At The End Of The Day: Feedback
Wednesday - October 12, 2011
Well, I asked for your feedback and I got it. A lot of it. A couple of weeks ago I wrote a column bemoaning the use of the phrase “at the end of the day” and then went on a rant about all the hackneyed clichés we (all of us) overuse and abuse on a daily basis. I invited you to share your pet peeves and wow you have a lot of them.
My inbox was inundated with replies from very nice people with very big grievances. You railed against the hated clichés, as well as the verbal tics, throwaway phrases and grammatical errors that assault you every day.
I get your irritation. I can almost see your eyes rolling. And, my fellow curmudgeons, I feel your pain ... er ... I mean ... well, you know.
The following are excerpts from some of your responses. I cannot share them all because there were just too many, and they’re still coming in.
keysmanII: Can’t stand when you hear on TV “It’s the first time since ... .” It can be the first time since yesterday, last year, 10 years ago, etc.
What’s up with that? (Another one!)
Just saying! (Grrrrrrr!) LOL! (OK, I’ll stop there!)
(keysmanII, EPIC response. LMAO! FTW!! And great name, BTW.)
Joan Bedish: A pet peeve of mine is when someone says “me and him.” That just sets my teeth on edge. “Me” doesn’t do anything; “I” do or did. It’s surprising the number of people who say this. Maybe you could do a column on grammar.
(Joan, me and you feel exactly the same way about this.)
Ann Reed: My pet peeve phrase is “it’s amazing!” I grit my teeth when I hear that phrase. You could probably do a whole article on alternatives to that phrase. In the past phrase peeves have been “the bottom line” and “EXCELLENT!” Oh! The peeve list goes on. Thanks for the humorous thoughts.
Dottie Rosinsky: Probably the worst one in present common usage is “like” as in “I was like ...” etc. meaning I “thought,” or “about (approximately, or sort of).” This is used by nearly everyone, including highly educated people, and sometimes it’s nearly every other word in a sentence; it really grates on me.
“Went” “I went ... .” meaning I said. Or “s/he went”, etc. Same for “go.”
(I, like, agree with you. Like, really.)
Clay Bobisud: My personal “pet peeve” is from your world (journalism). I would be eternally grateful if news reporters and editors would eliminate all forms of the word “skyrocket” unless the subject of the piece is actual fireworks.
(Ouch. I feel your pain. As a journalist, I apologize.)
Gillian Burgess-Sallee: It is what it is.
And that’s the bottom line.
(But is that your final answer?)
Sumiko Carrol: “You know,” if I did know you wouldn’t be telling me, you know.
(Yeah, yeah, I know.) John: What about someone having “a lot on their plate” as opposed to simply saying that they had a lot to do?

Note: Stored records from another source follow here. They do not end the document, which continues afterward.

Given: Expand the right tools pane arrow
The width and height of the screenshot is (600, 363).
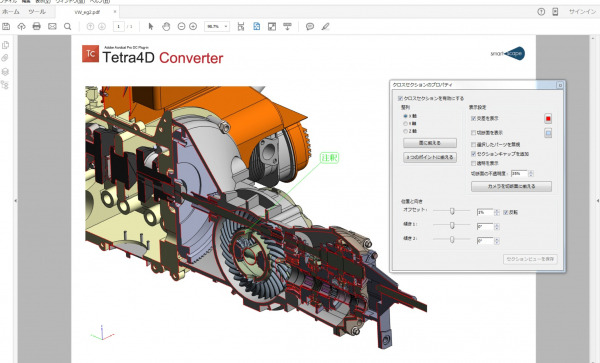Looking at the screenshot, I should (598, 200).
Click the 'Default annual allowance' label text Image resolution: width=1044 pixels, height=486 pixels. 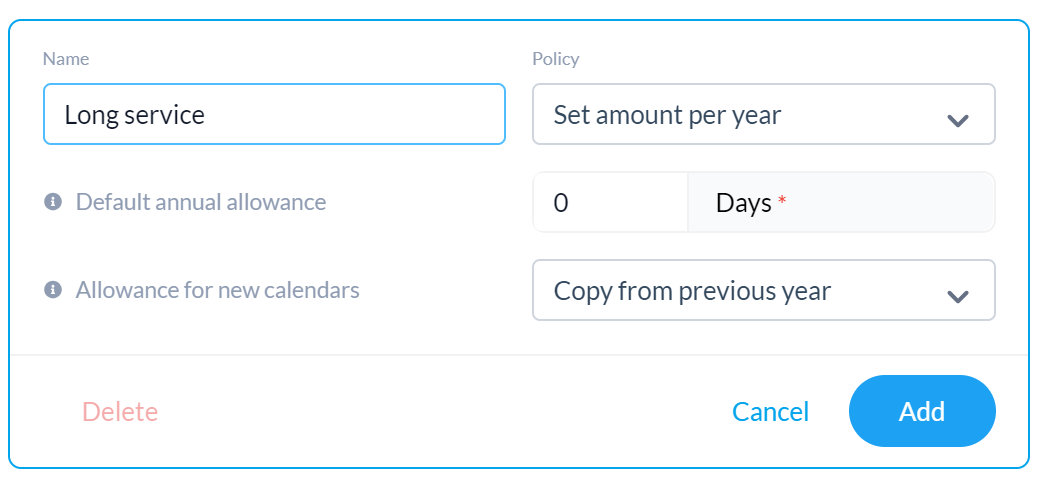coord(201,202)
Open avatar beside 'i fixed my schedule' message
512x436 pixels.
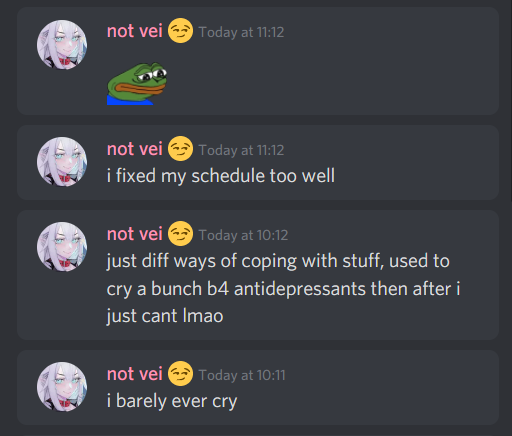tap(62, 162)
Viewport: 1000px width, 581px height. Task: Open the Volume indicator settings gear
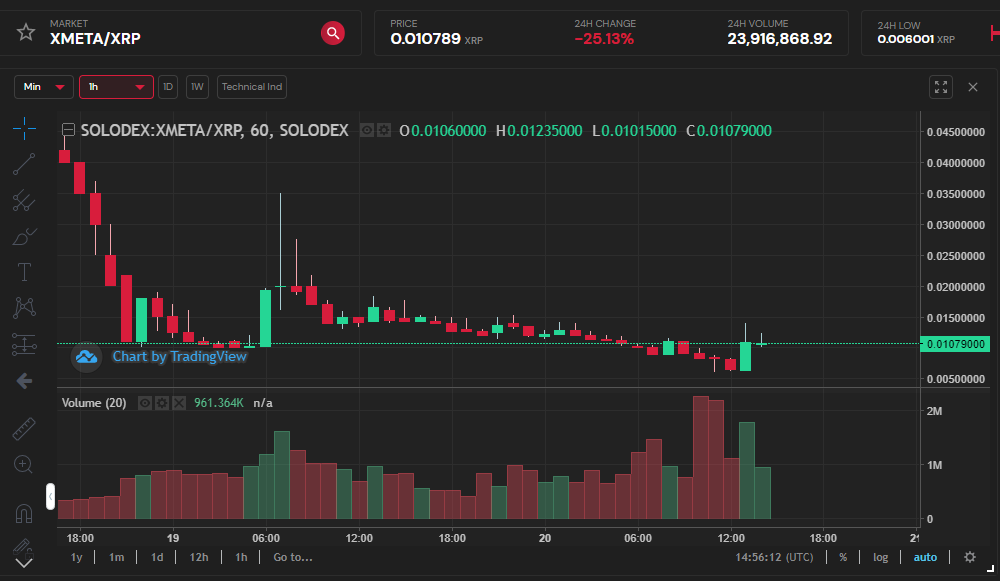click(162, 403)
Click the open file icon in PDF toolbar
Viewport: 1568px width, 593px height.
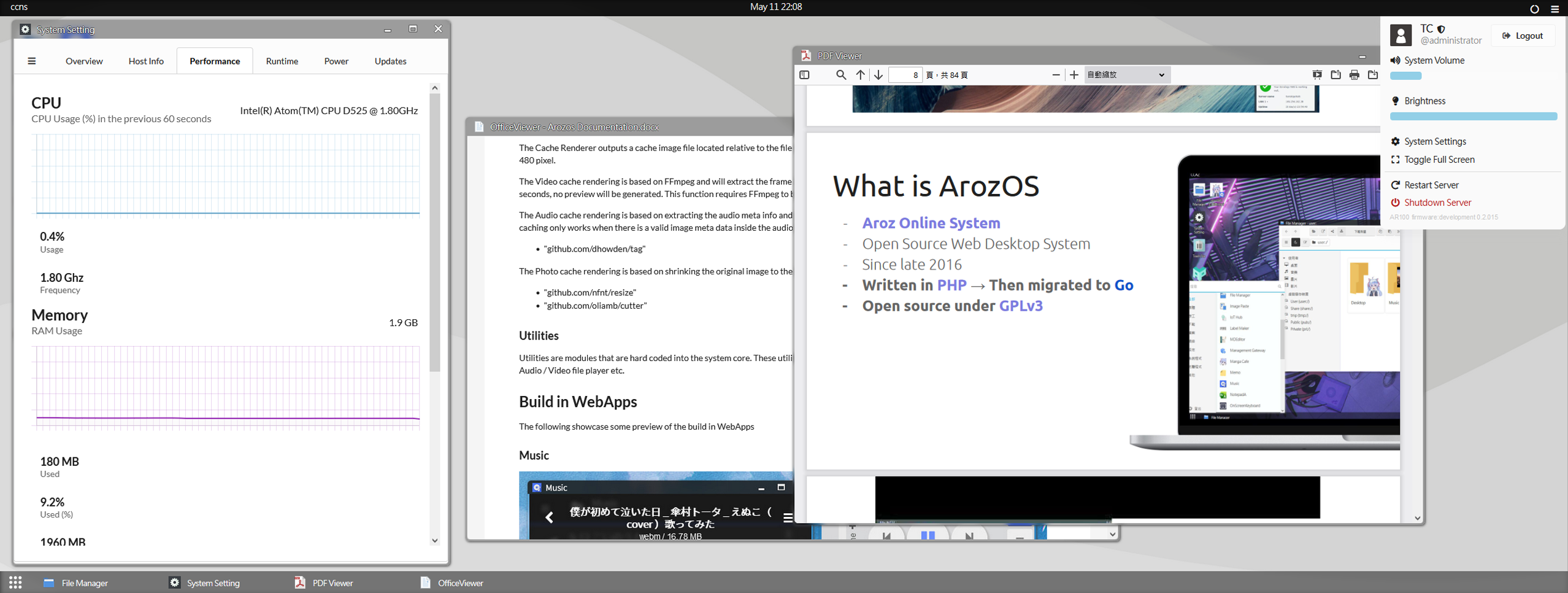click(x=1335, y=75)
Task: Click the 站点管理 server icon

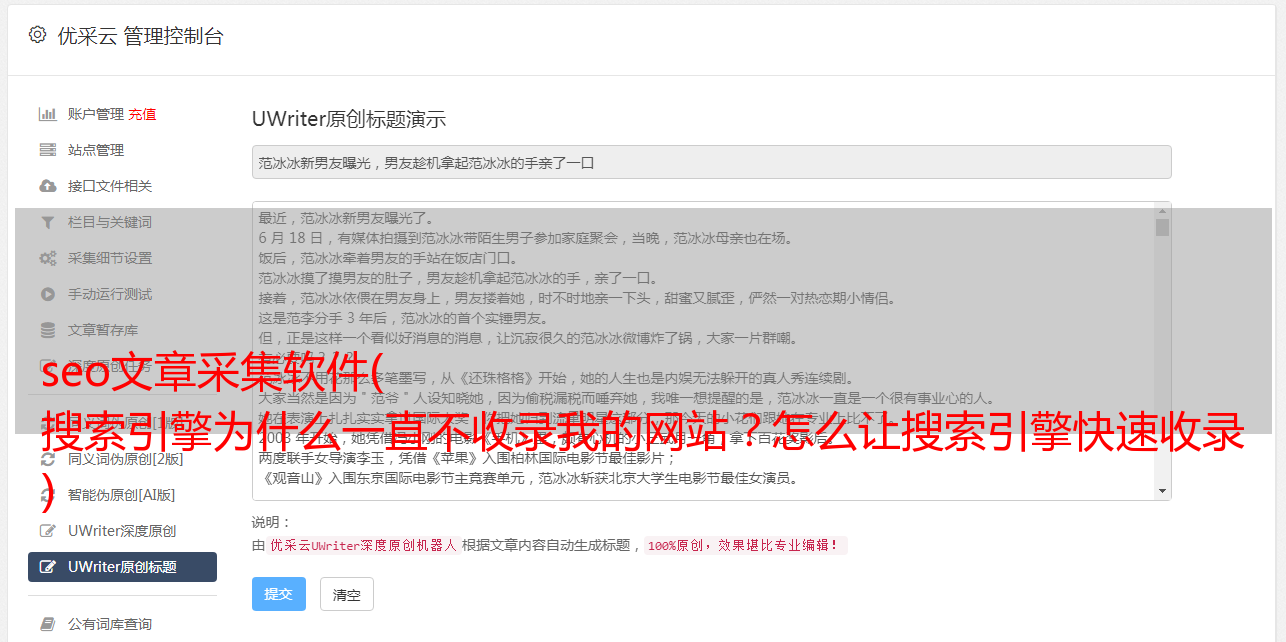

Regarding “at the end of the day,” would you accept “when it’s all said and done” as a replacement?
You do know the origin of the phrase “jump the shark,” don’t you?
(I had to look it up, John.)
Lionel Parker: I found these retorts to have especially long lives: “Having said that ...” “Going forward ...”; and “A wide variety ... .” I wish they would die. I often wonder where they start, and found that many seem to begin in Washington, D.C. Once the pundits pick it up, they spread quickly throughout the media, to local politicians, who tend to use them in their communities.
(Good idea, Lionel! Just blame it all on the politicians and pundits, they probably deserve it.)
Bob Bacchi: Getting rid of THE WHOLE NINE YARDS of these nasty clichés SOUNDS LIKE A PLAN. I know it WORKS FOR ME.
Jennifer: My most hated cliché is, without a doubt,
dare I say, in my book, “(with) all due respect.” Especially since respect is usually the last thing on the speaker’s mind. Great column, by the way.
Readers, your responses had me grinning and sometimes laughing out loud. I also grimaced a few times when I realized I’ve been a repeat offender of some of the most hated phrases. But, hey, we can’t all be perfect 24/7. Am I right?